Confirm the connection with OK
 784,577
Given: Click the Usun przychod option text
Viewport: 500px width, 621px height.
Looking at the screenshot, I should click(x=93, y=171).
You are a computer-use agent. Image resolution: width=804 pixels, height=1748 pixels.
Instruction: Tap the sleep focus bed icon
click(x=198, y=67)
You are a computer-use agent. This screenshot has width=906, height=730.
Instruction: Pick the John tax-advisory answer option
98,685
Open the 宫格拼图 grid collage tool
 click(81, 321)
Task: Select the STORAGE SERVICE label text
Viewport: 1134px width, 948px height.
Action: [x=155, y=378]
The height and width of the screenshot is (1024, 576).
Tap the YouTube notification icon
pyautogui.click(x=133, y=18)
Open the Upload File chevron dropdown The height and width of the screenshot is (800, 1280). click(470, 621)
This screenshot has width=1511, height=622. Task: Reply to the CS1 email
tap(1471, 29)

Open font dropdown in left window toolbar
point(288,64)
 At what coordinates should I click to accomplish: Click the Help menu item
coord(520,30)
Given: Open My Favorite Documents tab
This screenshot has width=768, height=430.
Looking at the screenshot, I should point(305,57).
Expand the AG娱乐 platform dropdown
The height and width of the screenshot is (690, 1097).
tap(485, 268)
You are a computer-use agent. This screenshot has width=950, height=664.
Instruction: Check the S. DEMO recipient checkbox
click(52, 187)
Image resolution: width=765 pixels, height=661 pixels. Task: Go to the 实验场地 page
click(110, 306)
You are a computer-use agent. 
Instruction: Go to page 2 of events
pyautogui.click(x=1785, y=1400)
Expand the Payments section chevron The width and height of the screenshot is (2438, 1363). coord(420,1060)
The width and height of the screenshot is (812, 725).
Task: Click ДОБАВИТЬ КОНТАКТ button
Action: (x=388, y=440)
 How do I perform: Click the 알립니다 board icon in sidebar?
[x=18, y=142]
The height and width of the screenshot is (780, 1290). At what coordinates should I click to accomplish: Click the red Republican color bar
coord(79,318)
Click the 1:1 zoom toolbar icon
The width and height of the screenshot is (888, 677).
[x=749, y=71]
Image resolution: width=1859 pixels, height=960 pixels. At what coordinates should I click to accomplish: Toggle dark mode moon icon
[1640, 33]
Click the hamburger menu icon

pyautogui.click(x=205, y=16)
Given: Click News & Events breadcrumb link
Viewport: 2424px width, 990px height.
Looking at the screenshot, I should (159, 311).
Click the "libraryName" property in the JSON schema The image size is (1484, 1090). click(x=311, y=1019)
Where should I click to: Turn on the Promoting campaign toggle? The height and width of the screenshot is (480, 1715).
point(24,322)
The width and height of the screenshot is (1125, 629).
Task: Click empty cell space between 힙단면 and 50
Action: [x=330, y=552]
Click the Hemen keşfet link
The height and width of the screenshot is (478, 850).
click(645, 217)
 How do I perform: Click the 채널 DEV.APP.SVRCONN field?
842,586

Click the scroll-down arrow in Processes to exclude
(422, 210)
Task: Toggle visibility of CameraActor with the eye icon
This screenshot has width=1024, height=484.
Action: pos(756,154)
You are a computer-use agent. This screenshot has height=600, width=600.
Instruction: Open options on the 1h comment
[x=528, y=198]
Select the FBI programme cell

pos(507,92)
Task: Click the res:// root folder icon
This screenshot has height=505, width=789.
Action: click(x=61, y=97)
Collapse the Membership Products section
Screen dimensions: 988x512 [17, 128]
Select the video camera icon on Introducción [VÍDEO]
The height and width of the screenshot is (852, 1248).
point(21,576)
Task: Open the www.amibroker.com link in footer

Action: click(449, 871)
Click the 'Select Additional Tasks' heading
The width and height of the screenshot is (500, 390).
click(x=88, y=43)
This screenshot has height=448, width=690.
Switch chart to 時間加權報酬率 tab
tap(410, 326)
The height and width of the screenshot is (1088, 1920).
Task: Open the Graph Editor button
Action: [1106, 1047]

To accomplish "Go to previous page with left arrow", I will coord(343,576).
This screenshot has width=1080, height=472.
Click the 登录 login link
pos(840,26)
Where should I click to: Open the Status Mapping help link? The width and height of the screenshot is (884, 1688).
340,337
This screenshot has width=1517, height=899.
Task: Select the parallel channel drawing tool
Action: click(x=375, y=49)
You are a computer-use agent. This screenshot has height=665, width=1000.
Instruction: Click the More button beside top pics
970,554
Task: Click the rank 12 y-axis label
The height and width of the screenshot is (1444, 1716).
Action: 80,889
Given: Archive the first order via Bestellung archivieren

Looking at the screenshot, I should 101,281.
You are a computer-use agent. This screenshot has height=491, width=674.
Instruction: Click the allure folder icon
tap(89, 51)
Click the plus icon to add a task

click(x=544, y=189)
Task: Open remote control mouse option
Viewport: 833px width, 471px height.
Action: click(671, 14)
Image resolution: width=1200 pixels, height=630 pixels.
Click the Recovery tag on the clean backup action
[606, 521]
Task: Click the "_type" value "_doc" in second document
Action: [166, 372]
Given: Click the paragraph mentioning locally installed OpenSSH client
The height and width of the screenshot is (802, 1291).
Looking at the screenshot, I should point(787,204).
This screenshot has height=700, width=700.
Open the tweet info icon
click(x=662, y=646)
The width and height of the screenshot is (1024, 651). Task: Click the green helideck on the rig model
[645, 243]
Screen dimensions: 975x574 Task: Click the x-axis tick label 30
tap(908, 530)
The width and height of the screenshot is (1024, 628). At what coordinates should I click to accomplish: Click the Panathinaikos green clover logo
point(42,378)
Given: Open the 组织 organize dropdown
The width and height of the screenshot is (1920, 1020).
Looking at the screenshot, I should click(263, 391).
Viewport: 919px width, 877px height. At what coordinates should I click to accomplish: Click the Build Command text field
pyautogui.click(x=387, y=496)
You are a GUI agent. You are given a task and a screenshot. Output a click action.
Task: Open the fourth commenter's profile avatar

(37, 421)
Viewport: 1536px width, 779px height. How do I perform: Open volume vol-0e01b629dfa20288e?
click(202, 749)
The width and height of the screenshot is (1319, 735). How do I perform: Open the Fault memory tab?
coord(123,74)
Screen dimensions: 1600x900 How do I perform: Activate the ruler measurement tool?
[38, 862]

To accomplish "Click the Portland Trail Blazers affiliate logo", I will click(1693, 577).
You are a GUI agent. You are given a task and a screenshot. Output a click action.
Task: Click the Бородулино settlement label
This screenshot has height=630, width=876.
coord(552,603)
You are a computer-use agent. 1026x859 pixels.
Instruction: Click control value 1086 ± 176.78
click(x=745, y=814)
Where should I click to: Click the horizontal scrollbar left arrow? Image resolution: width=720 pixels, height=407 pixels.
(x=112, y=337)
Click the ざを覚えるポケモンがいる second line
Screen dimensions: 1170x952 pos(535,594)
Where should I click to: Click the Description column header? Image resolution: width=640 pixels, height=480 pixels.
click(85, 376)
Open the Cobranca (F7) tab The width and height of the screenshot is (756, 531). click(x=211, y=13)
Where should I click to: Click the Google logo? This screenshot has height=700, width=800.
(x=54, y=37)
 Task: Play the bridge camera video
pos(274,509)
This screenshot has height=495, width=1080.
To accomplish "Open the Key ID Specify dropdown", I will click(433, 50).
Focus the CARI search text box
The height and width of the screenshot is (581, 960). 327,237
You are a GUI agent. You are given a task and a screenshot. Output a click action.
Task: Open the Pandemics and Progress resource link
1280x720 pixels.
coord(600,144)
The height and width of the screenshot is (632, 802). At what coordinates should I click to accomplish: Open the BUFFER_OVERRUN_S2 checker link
..............................
◆ WORK REQUIRED
Where does the string "will" appear in the records above? Show every line that holds it.

◆ REPLY
To accomplish "Go to previous page with left arrow", I will coord(343,576).
To accomplish "Click the Portland Trail Blazers affiliate logo", I will click(1693, 577).
To accomplish "Open the Key ID Specify dropdown", I will click(433, 50).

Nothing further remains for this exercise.